Development Configuration

# Developer-friendly configuration
server:
  bind_address: "127.0.0.1:8080"  # Localhost only
  workers: 2                      # Fewer workers for development
  connection_pool_size: 20        # Small pool

backends:
    - name: "local-ollama"
    url: "http://localhost:11434"
    weight: 1

health_checks:
  enabled: true  
  interval: "10s"                 # Frequent checks for quick feedback
  timeout: "3s"
  unhealthy_threshold: 2
  healthy_threshold: 1

request:
  timeout: "300s"                 # Long timeout for debugging
  max_retries: 1                  # Minimal retries for debugging

logging:
  level: "debug"                  # Verbose logging
  format: "pretty"                # Human-readable
  enable_colors: true             # Colored output

cache:
  model_cache_ttl: "60s"          # Short cache for quick testing
  deduplication_ttl: "10s"        # Short deduplication
  enable_deduplication: false     # Disable for testing

Migration Guide

From Command-Line Arguments

If you're currently using command-line arguments, migrate to configuration files:

Before:

continuum-router --backends "http://localhost:11434,http://localhost:1234" --bind "0.0.0.0:9000"

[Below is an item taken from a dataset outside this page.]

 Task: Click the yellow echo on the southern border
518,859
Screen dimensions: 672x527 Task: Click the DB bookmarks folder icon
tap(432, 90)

After: 1. Generate a configuration file:

continuum-router --generate-config > config.yaml

  1. Edit the configuration:

    server:
      bind_address: "0.0.0.0:9000"
    
    backends:
        - name: "ollama"
        url: "http://localhost:11434"
        - name: "lm-studio"
        url: "http://localhost:1234"
    

  2. Use the configuration file:

    continuum-router --config config.yaml
    

From Environment Variables

You can continue using environment variables with configuration files as overrides:

Configuration file (config.yaml):

server:
  bind_address: "0.0.0.0:8080"

backends:
    - name: "default"
    url: "http://localhost:11434"

Environment override:

export CONTINUUM_BIND_ADDRESS="0.0.0.0:9000"
export CONTINUUM_BACKEND_URLS="http://localhost:11434,http://localhost:1234"
continuum-router --config config.yaml

Configuration Validation

To validate your configuration without starting the server:

# Test configuration loading
continuum-router --config config.yaml --help

# Check configuration with dry-run (future feature)
continuum-router --config config.yaml --dry-run

This configuration guide provides comprehensive coverage of all configuration options available in Continuum Router. The flexible configuration system allows you to adapt the router to any deployment scenario while maintaining clear precedence rules and validation.